→ **Task statement**
Below are the records; give again exactly the lines from the one containing "Click the x64a.rpf file icon" through the one containing "Given: Open green", leaving out pictures.

→ **Screenshot grounding data**
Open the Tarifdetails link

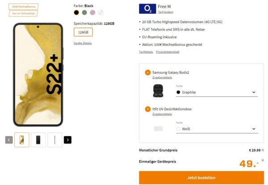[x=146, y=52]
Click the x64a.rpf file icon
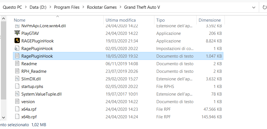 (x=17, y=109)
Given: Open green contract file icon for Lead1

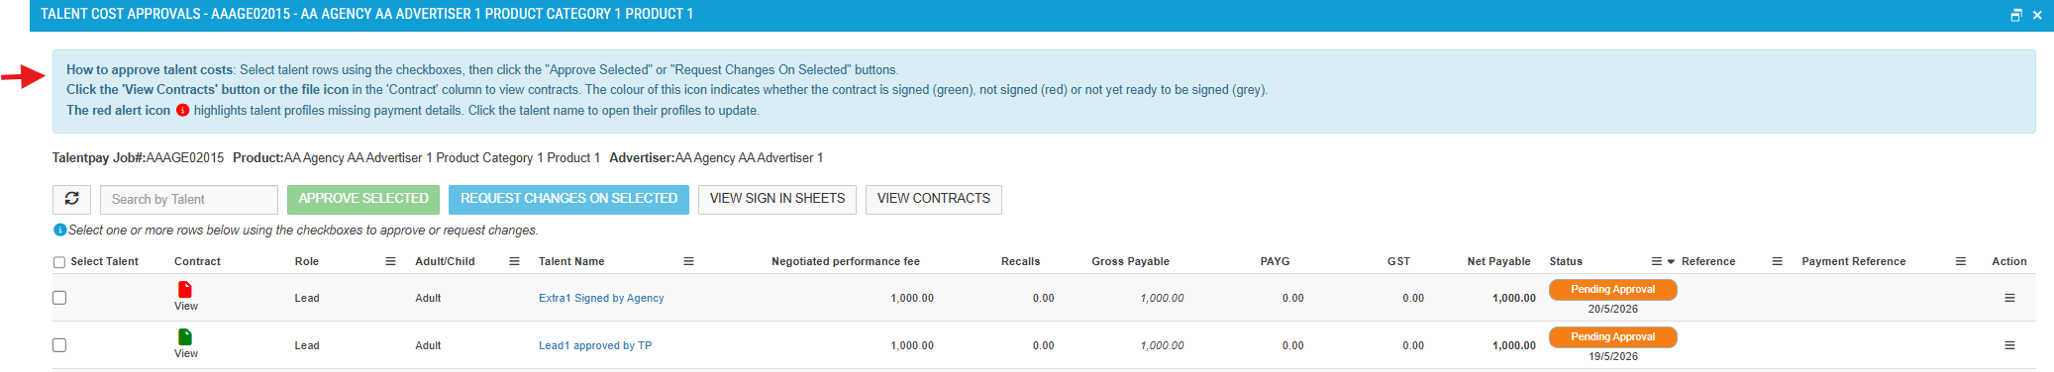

* * *

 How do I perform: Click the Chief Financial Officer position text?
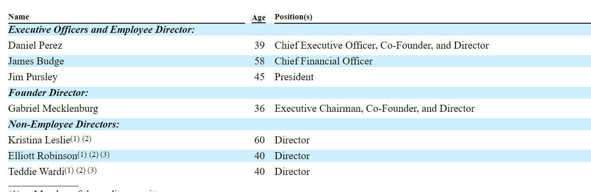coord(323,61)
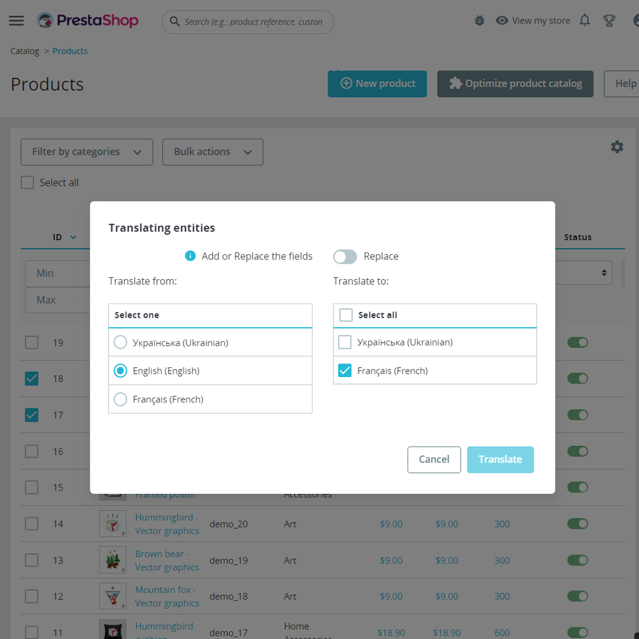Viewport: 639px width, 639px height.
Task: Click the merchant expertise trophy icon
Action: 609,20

→ **Finished exercise**
Click the x64a.rpf file icon
 (x=17, y=109)
Given: Open green contract file icon for Lead1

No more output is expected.